Le parole delle vittime tratteggiano situazioni sinistramente simili l’una all’altra. C’è una trentenne originaria dell’Est Europa che inizia a frequentare Di Fazio nell’ottobre del 2019 e che sin dal principio, come si legge negli atti, si ritrova "in uno stato di perenne torpore e scarsa lucidità, trascorrendo le giornate a casa dell’uomo, coricata sul divano e priva di forze, costantemente sorvegliata dalla madre dell’indagato, cui doveva riferire ogni suo spostamento". Di Fazio le somministra quotidianamente uno sciroppo, con ogni probabilità "corretto" alle benzodiazepine, e le chiede con insistenza di fare un figlio insieme, un’ossessione costante. I ricordi sono confusi: Carla (nome di fantasia) riferisce di un viaggio a San Marino dalla sorella di Di Fazio (con tappa intermedia a Rimini da una cartomante); narra della notte dell’incidente di via Antonini, durante la quale la polizia sequestra un lampeggiante nell’auto dell’uomo; scava nella memoria per contestualizzare un viaggio di lavoro a Napoli, trascorso "come fosse in coma". Poi c’è Anna (altro nome di fantasia), modella oggi trentacinquenne, che alla prima cena con "il grande imprenditore di Milano famoso e conosciuto" (così le era stato descritto dal solito Brignolo) beve due flaconi di "un liquido rosa" spacciato per integratore e si risveglia seminuda nel letto, "intontita, disorientata e ancora senza forze". E poi c’è Amina, ventisettenne di origini nordafricane, che Di Fazio affascina con fantomatiche cure miracolose per il padre malato e che viene narcotizzata tra l’ottobre e il dicembre 2020 con sostanze descritte come "medicinali contro il Covid" che le provocano "perdita di equilibrio, vomito e un permanente stato soporoso".

Nel febbraio 2021, è il "turno" di una trentatreenne del Nord Europa, che ha solo flash sbiaditi dell’intervallo di tempo compreso tra le 22.30 del 5 e la mattina dell’8 marzo 2021. Più di due giorni letteralmente in balìa di Di Fazio, "stordita e dolorante" dopo aver ingerito un gin tonic. Quattro episodi che confermano l’ipotesi già avanzata a maggio, quando l’imprenditore fu ammanettato per aver violentato una studentessa nel suo appartamento in zona Arco della Pace: cioè, per dirla con le parole del gip Chiara Valori, "di trovarsi di fronte a comportamenti seriali, caratterizzati da un modus operandi progressivamente affinato nel tempo e fattosi man mano sempre più subdolo e al contempo più spregiudicato, forse proprio grazie alla maturata acquisizione della consapevolezza della resistenza che le vittime hanno incontrato nel denunciare l’accaduto".

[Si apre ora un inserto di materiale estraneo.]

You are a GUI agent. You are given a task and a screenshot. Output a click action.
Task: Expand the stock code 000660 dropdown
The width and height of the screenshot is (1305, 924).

Due le presumibili ragioni del silenzio iniziale delle ragazze. La prima: la consapevolezza "di non essere in grado di ricostruire nei dettagli quanto effettivamente occorso a causa dello stato di confusione mentale in cui egli le aveva ridotte". La seconda: il timore generato "dall’atteggiamento prepotente dell’uomo e dalle sue vanterie in merito a rapporti con ambienti altolocati (o legati ai servizi segreti) e, contemporaneamente, con personaggi legati alla criminalità organizzata". Analizzando le foto trovate nei cellulari di Di Fazio, i militari della Monforte hanno maturato la convinzione che ci siano almeno altre tre giovani che non si sono ancora fatte avanti per accusare il loro aguzzino.